■ Work request
Each entry shown below is to be reproduced exactly.

■ Records for the exercise
* * * * *

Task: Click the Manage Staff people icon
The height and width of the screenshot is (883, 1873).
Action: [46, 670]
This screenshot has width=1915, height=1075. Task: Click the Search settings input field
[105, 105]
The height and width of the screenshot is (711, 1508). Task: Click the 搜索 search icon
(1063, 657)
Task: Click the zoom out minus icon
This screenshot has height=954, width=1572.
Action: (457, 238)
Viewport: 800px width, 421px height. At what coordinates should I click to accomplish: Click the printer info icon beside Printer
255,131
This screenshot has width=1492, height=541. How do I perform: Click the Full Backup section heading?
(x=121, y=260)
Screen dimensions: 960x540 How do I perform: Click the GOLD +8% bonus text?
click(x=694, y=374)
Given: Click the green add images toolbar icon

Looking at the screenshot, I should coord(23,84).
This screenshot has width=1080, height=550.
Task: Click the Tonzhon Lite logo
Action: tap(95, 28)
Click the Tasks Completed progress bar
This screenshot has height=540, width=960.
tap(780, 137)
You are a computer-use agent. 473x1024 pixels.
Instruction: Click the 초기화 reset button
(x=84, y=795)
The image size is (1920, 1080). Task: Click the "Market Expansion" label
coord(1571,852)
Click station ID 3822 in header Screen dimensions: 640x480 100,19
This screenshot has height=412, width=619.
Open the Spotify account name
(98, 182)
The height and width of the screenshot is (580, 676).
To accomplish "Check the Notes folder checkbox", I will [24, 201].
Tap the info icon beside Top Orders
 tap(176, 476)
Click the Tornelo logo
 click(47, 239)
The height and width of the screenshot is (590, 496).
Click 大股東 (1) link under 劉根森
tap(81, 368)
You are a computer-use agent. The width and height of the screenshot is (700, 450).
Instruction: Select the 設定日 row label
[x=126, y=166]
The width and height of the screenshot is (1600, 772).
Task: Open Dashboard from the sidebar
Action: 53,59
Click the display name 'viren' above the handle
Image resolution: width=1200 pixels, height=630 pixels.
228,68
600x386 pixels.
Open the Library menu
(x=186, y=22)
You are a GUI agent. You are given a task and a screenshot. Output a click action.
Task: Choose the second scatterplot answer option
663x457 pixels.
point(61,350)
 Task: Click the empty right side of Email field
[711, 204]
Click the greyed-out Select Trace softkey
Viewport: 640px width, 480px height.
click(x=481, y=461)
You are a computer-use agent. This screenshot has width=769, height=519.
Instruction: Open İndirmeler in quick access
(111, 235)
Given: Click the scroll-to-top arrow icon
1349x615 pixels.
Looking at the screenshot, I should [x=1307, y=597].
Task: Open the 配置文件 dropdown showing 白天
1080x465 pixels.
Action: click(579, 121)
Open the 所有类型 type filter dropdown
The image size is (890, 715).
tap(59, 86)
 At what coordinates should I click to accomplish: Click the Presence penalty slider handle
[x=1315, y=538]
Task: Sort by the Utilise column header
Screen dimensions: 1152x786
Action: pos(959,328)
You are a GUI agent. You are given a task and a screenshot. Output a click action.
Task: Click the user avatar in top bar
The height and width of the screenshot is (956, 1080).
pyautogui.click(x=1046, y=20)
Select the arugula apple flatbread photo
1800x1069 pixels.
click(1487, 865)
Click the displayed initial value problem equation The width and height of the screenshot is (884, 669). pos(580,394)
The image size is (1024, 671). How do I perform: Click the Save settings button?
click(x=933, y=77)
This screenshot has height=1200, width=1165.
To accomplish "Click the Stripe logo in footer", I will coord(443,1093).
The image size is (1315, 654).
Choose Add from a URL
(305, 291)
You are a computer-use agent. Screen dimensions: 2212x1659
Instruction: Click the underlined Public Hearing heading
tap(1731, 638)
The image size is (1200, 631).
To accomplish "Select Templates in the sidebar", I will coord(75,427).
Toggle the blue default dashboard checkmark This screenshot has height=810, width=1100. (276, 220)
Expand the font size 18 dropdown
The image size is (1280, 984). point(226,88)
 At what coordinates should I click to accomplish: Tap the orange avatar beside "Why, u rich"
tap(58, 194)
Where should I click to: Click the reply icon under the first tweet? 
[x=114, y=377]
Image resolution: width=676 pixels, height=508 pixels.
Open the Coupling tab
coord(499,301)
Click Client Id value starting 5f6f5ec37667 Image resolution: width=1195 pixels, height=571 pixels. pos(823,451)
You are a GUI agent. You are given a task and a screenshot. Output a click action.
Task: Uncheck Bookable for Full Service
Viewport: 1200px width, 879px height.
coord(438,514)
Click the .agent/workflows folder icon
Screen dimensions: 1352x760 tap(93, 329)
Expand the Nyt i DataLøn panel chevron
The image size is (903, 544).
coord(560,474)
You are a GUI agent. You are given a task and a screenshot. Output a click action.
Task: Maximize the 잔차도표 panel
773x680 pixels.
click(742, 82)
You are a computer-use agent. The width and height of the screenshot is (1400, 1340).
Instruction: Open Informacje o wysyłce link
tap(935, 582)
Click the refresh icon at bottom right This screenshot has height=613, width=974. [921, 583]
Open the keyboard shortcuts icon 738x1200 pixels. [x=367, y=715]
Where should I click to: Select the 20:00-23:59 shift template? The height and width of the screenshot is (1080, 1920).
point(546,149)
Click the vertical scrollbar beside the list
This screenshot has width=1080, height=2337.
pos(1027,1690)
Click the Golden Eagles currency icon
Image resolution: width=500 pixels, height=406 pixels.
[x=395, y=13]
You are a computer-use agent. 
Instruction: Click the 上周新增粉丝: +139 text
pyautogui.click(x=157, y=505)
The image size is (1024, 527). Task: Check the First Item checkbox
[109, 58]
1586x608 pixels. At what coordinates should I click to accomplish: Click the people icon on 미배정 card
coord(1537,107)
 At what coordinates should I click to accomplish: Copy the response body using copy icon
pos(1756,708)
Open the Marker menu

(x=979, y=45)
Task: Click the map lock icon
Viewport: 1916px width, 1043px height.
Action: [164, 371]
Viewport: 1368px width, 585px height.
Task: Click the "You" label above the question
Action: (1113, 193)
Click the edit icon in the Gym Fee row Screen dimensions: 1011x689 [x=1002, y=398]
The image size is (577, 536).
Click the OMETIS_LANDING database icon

* * * * *

■ Response box
Task: Click the Manage Staff people icon
The height and width of the screenshot is (883, 1873).
Action: [46, 670]
This screenshot has width=1915, height=1075. Task: Click the Search settings input field
[105, 105]
The height and width of the screenshot is (711, 1508). Task: Click the 搜索 search icon
(1063, 657)
Task: Click the zoom out minus icon
This screenshot has height=954, width=1572.
Action: (457, 238)
Viewport: 800px width, 421px height. At what coordinates should I click to accomplish: Click the printer info icon beside Printer
255,131
This screenshot has width=1492, height=541. How do I perform: Click the Full Backup section heading?
(x=121, y=260)
Screen dimensions: 960x540 How do I perform: Click the GOLD +8% bonus text?
click(x=694, y=374)
Given: Click the green add images toolbar icon

Looking at the screenshot, I should coord(23,84).
This screenshot has width=1080, height=550.
Task: Click the Tonzhon Lite logo
Action: tap(95, 28)
Click the Tasks Completed progress bar
This screenshot has height=540, width=960.
tap(780, 137)
You are a computer-use agent. 473x1024 pixels.
Instruction: Click the 초기화 reset button
(x=84, y=795)
The image size is (1920, 1080). Task: Click the "Market Expansion" label
coord(1571,852)
Click station ID 3822 in header Screen dimensions: 640x480 100,19
This screenshot has height=412, width=619.
Open the Spotify account name
(98, 182)
The height and width of the screenshot is (580, 676).
To accomplish "Check the Notes folder checkbox", I will [24, 201].
Tap the info icon beside Top Orders
 tap(176, 476)
Click the Tornelo logo
 click(47, 239)
The height and width of the screenshot is (590, 496).
Click 大股東 (1) link under 劉根森
tap(81, 368)
You are a computer-use agent. The width and height of the screenshot is (700, 450).
Instruction: Select the 設定日 row label
[x=126, y=166]
The width and height of the screenshot is (1600, 772).
Task: Open Dashboard from the sidebar
Action: 53,59
Click the display name 'viren' above the handle
Image resolution: width=1200 pixels, height=630 pixels.
228,68
600x386 pixels.
Open the Library menu
(x=186, y=22)
You are a GUI agent. You are given a task and a screenshot. Output a click action.
Task: Choose the second scatterplot answer option
663x457 pixels.
point(61,350)
 Task: Click the empty right side of Email field
[711, 204]
Click the greyed-out Select Trace softkey
Viewport: 640px width, 480px height.
click(x=481, y=461)
You are a computer-use agent. This screenshot has width=769, height=519.
Instruction: Open İndirmeler in quick access
(111, 235)
Given: Click the scroll-to-top arrow icon
1349x615 pixels.
Looking at the screenshot, I should [x=1307, y=597].
Task: Open the 配置文件 dropdown showing 白天
1080x465 pixels.
Action: click(579, 121)
Open the 所有类型 type filter dropdown
The image size is (890, 715).
tap(59, 86)
 At what coordinates should I click to accomplish: Click the Presence penalty slider handle
[x=1315, y=538]
Task: Sort by the Utilise column header
Screen dimensions: 1152x786
Action: pos(959,328)
You are a GUI agent. You are given a task and a screenshot. Output a click action.
Task: Click the user avatar in top bar
The height and width of the screenshot is (956, 1080).
pyautogui.click(x=1046, y=20)
Select the arugula apple flatbread photo
1800x1069 pixels.
click(1487, 865)
Click the displayed initial value problem equation The width and height of the screenshot is (884, 669). pos(580,394)
The image size is (1024, 671). How do I perform: Click the Save settings button?
click(x=933, y=77)
This screenshot has height=1200, width=1165.
To accomplish "Click the Stripe logo in footer", I will coord(443,1093).
The image size is (1315, 654).
Choose Add from a URL
(305, 291)
You are a computer-use agent. Screen dimensions: 2212x1659
Instruction: Click the underlined Public Hearing heading
tap(1731, 638)
The image size is (1200, 631).
To accomplish "Select Templates in the sidebar", I will coord(75,427).
Toggle the blue default dashboard checkmark This screenshot has height=810, width=1100. (276, 220)
Expand the font size 18 dropdown
The image size is (1280, 984). point(226,88)
 At what coordinates should I click to accomplish: Tap the orange avatar beside "Why, u rich"
tap(58, 194)
Where should I click to: Click the reply icon under the first tweet? 
[x=114, y=377]
Image resolution: width=676 pixels, height=508 pixels.
Open the Coupling tab
coord(499,301)
Click Client Id value starting 5f6f5ec37667 Image resolution: width=1195 pixels, height=571 pixels. pos(823,451)
You are a GUI agent. You are given a task and a screenshot. Output a click action.
Task: Uncheck Bookable for Full Service
Viewport: 1200px width, 879px height.
coord(438,514)
Click the .agent/workflows folder icon
Screen dimensions: 1352x760 tap(93, 329)
Expand the Nyt i DataLøn panel chevron
The image size is (903, 544).
coord(560,474)
You are a GUI agent. You are given a task and a screenshot. Output a click action.
Task: Maximize the 잔차도표 panel
773x680 pixels.
click(742, 82)
You are a computer-use agent. The width and height of the screenshot is (1400, 1340).
Instruction: Open Informacje o wysyłce link
tap(935, 582)
Click the refresh icon at bottom right This screenshot has height=613, width=974. [921, 583]
Open the keyboard shortcuts icon 738x1200 pixels. [x=367, y=715]
Where should I click to: Select the 20:00-23:59 shift template? The height and width of the screenshot is (1080, 1920).
point(546,149)
Click the vertical scrollbar beside the list
This screenshot has width=1080, height=2337.
pos(1027,1690)
Click the Golden Eagles currency icon
Image resolution: width=500 pixels, height=406 pixels.
[x=395, y=13]
You are a computer-use agent. 
Instruction: Click the 上周新增粉丝: +139 text
pyautogui.click(x=157, y=505)
The image size is (1024, 527). Task: Check the First Item checkbox
[109, 58]
1586x608 pixels. At what coordinates should I click to accomplish: Click the people icon on 미배정 card
coord(1537,107)
 At what coordinates should I click to accomplish: Copy the response body using copy icon
pos(1756,708)
Open the Marker menu

(x=979, y=45)
Task: Click the map lock icon
Viewport: 1916px width, 1043px height.
Action: [164, 371]
Viewport: 1368px width, 585px height.
Task: Click the "You" label above the question
Action: (1113, 193)
Click the edit icon in the Gym Fee row Screen dimensions: 1011x689 [x=1002, y=398]
The image size is (577, 536).
Click the OMETIS_LANDING database icon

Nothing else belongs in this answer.